The process by which dark matter transforms supermassive black holes into high-energy quasars has occurred throughout history, influencing the past evolution of the universe. There is a supermassive black hole at the center of every galaxy. After exceeding a certain size, these black holes become active, emit large amounts of radiation, and are called quasars. It is thought that the activation of these quasars is due to the presence of massive dark matter haloes (DMH) around galaxies, which draw matter towards the center of the galaxy and provide energy for the black hole.

A research team from the University of Tokyo has discovered that quasars, influenced by the surrounding dark matter halo, have consistent activation patterns throughout the history of the universe. This research provides new insights into the formation and growth of black holes and the broader evolution of the universe.

A team of researchers including scientists from the University of Tokyo has surveyed hundreds of ancient quasars for the first time and found that this behavior is remarkably consistent throughout history. This is surprising because many large-scale processes change throughout the life of the universe, so the activation mechanisms of quasars may have implications for the evolution of the entire universe.

The vertical axis represents the mass of the dark matter halo surrounding quasars, which are galaxies with active cores. The horizontal axis shows the age of the universe, with the present on the left.
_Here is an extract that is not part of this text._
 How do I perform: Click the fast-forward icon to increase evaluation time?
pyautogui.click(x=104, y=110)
Given that many properties of the universe change on these time scales, it is surprising that the mass of the dark matter halo corresponding to the quasar remains stable. Image source: ©2023Aritaetal.

Measuring dark matter halos

Measuring the mass of a dark matter halo is not easy; it is a notoriously elusive substance, and the word "matter" is not an overstatement to describe it, because dark matter's actual properties are not yet known. We only know it exists because of its gravitational influence on large structures like galaxies. Therefore, dark matter can only be measured by looking at its gravitational influence on things. This includes the way dark matter pulls on or affects the motion of objects, or the lensing effect (bending of light) of objects behind a dark matter-like region.
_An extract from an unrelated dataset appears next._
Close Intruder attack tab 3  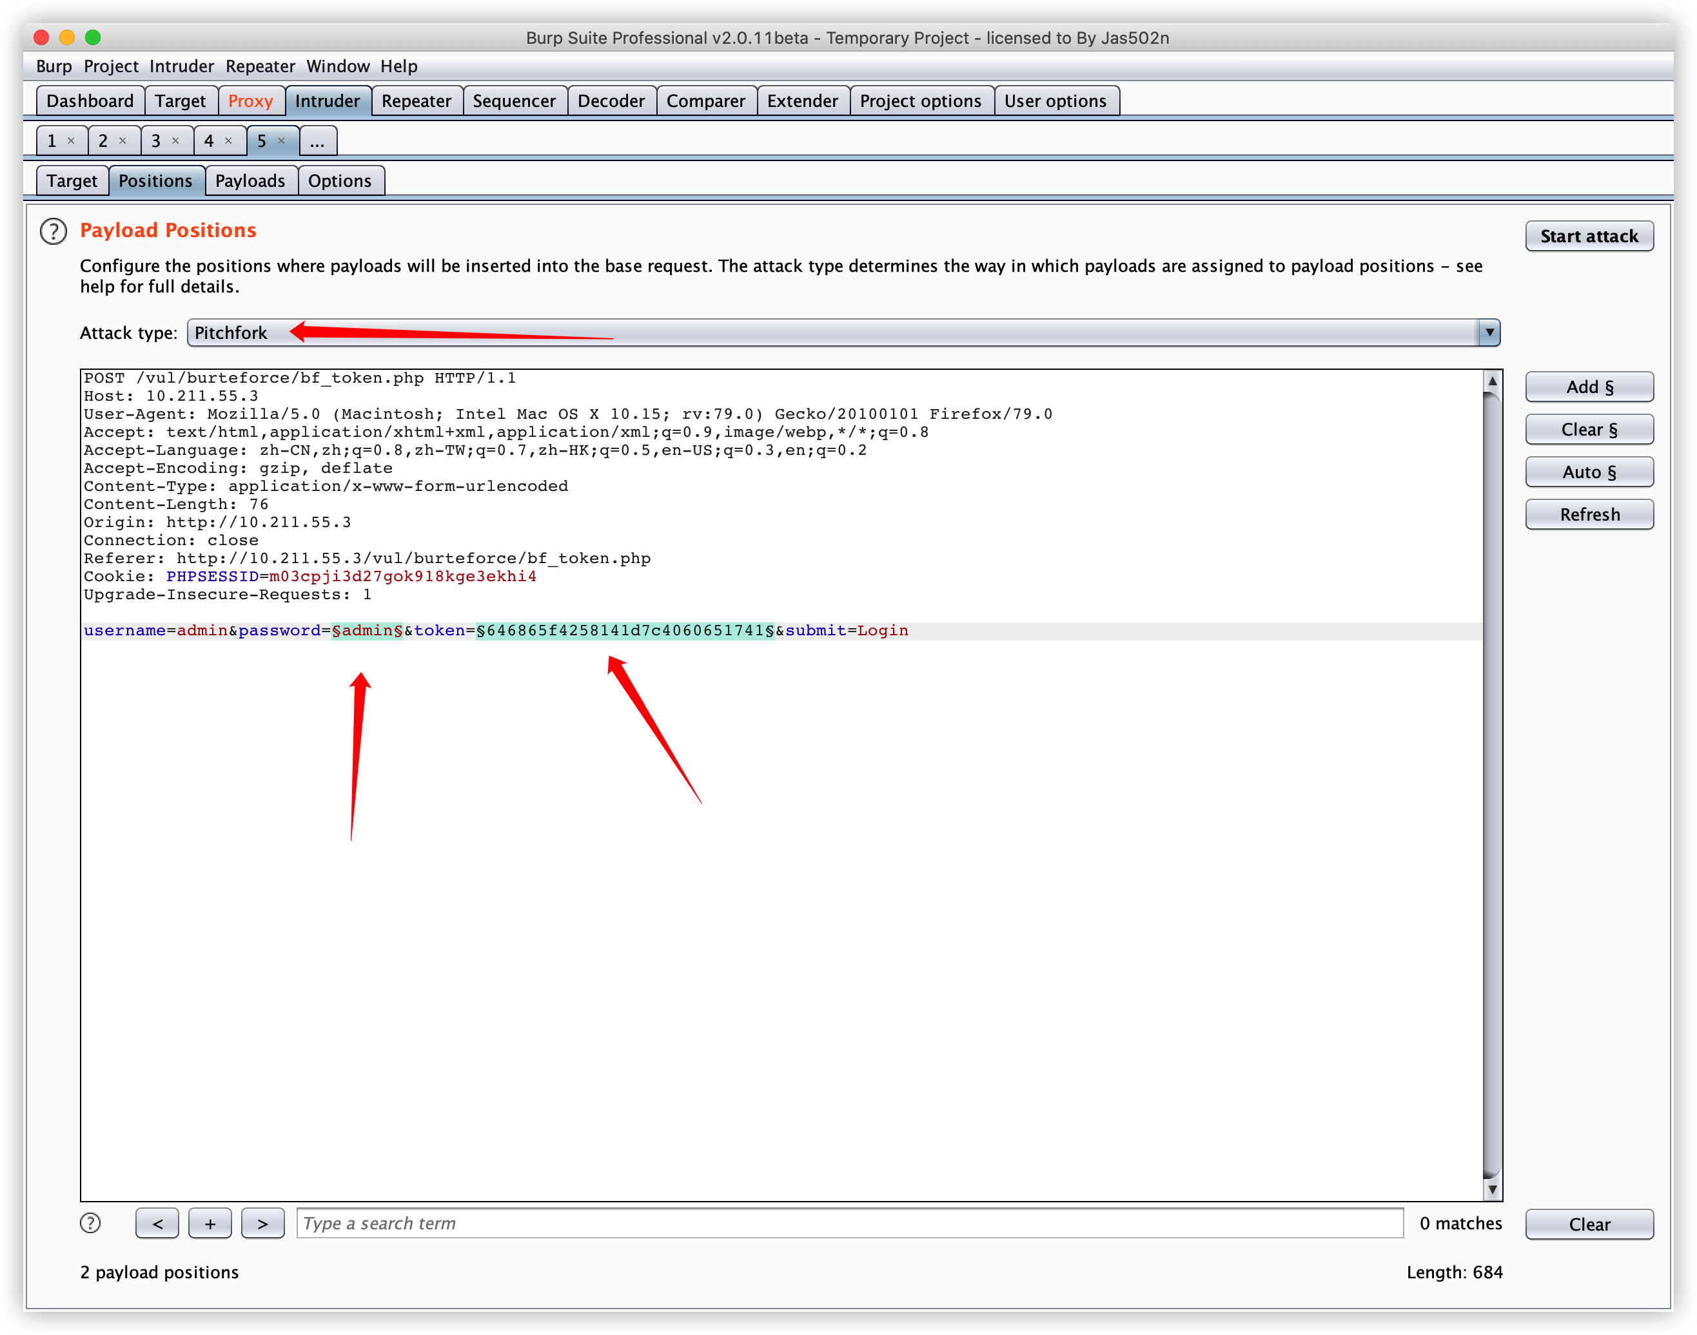pyautogui.click(x=176, y=141)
This challenge becomes even greater at greater distances, because the light from more distant, older phenomena can be very faint. But that hasn’t stopped Professor Nobuge Kashiwagawa of the Department of Astronomy and his team from trying to answer a long-standing question in astronomy: How are black holes born and how do they grow?
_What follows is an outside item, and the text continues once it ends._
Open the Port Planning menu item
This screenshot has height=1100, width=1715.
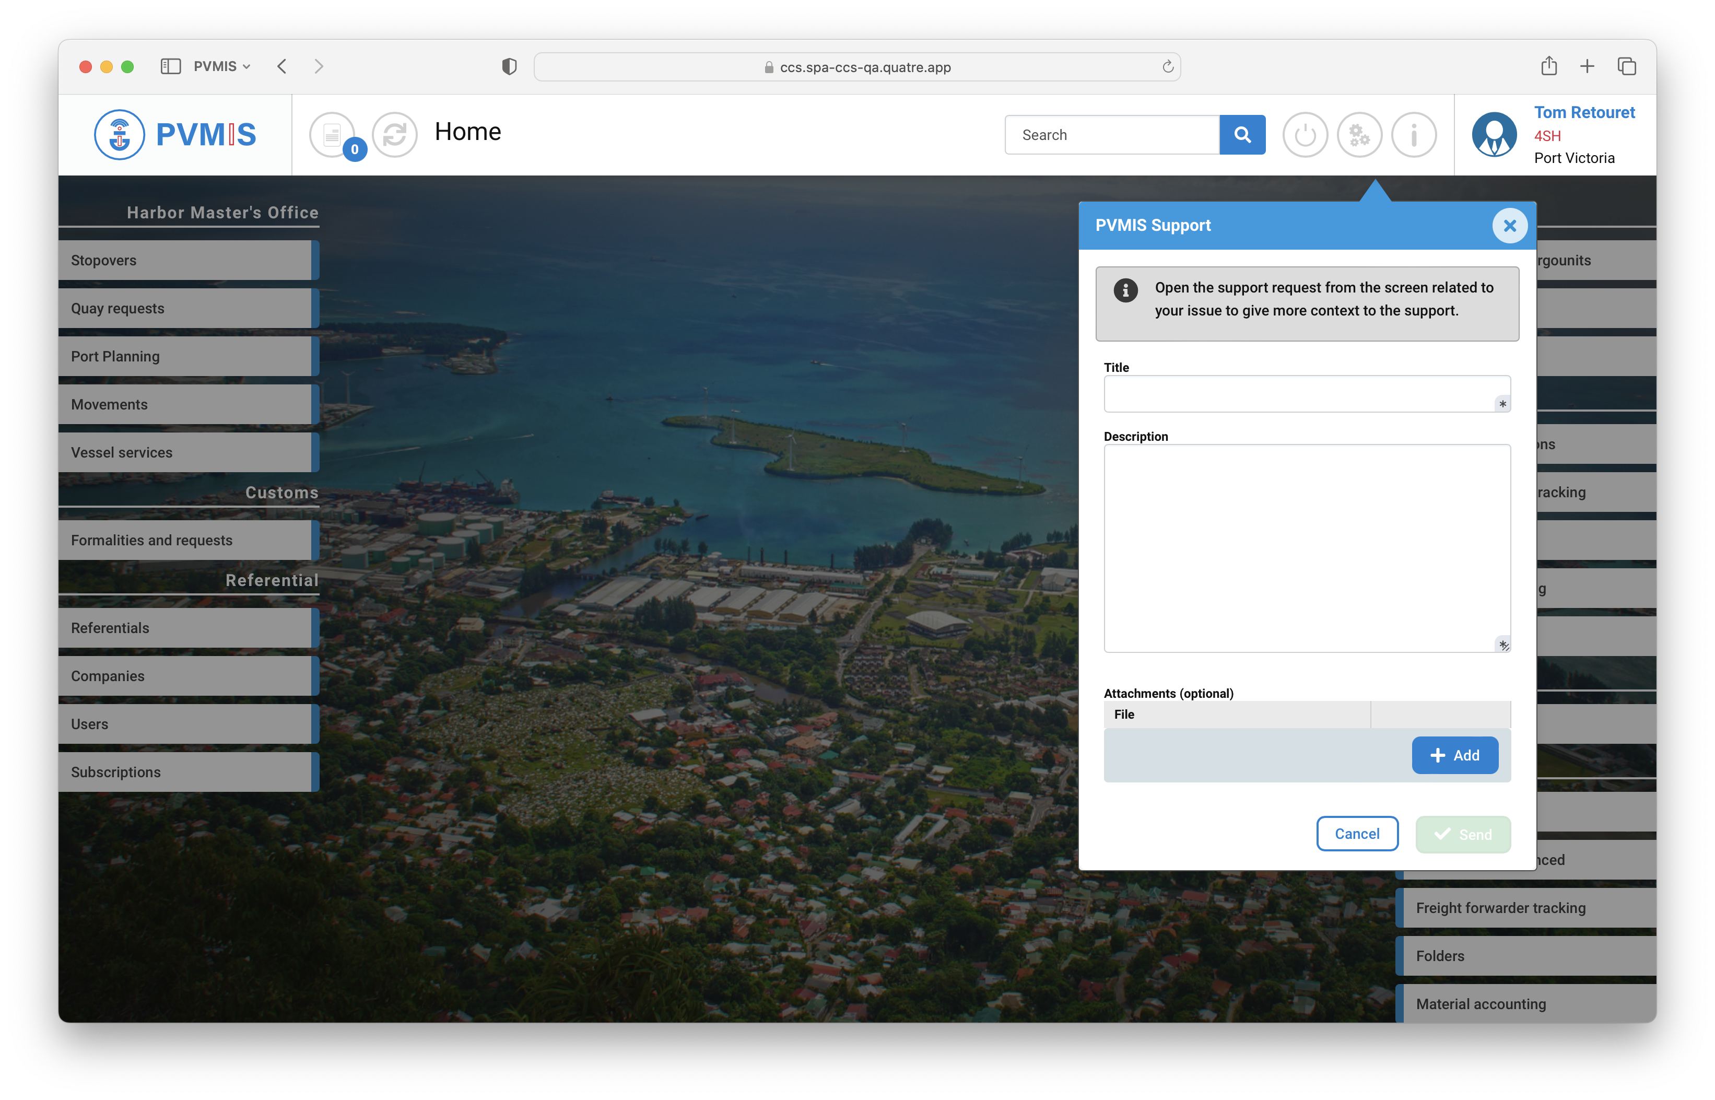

Researchers are particularly keen to explore questions related to supermassive black holes, the largest kind of black holes that exist at the center of every galaxy. Studying them would be very difficult if it weren't for the fact that some supermassive black holes are so massive that they start ejecting extremely powerful jets of material or balls of radiation, in both cases becoming what we call quasars. These quasars are so powerful that we can now observe them with modern technology, even from great distances.

Lead researcher Junya Arita and co-researcher Yoshihiro Takeda conduct observations in the control room of the National Astronomical Observatory of Japan. Image source: ©2023NobunariKashikawaCC-BY

Research results and significance

Baichuan said: "We measured for the first time the typical mass of the dark matter halo surrounding active black holes in the universe about 13 billion years ago. We found that the DMH mass of quasars is very stable, about 10 trillion times the mass of the sun. We have already measured the newer mass around quasars. The DMH made measurements that are strikingly similar to what we see from older quasars, which is interesting because it shows that there is a characteristic DMH mass that seems to activate quasars, whether it happened billions of years ago or now."

Far away quasars appear faint because the light that left them long ago has spread out, been absorbed by the intervening material, and stretched into nearly invisible infrared wavelengths by the long-term expansion of the universe. Therefore, Hashikawa and his team began surveying the sky in 2016 using a variety of different instruments, the most important of which is the Japanese Subaru Telescope in Hawaii, USA.

Kashiwakawa said: "The upgraded Subaru telescope can see further than before, but we can learn more by expanding international observation projects. The Vera-C-Rubin Observatory in the United States and even the European Union's space Euclid satellite launched this year will scan a larger range of the sky and discover more DMHs around quasars. We can more fully understand the relationship between galaxies and supermassive black holes. This may help us understand how black holes form and grow."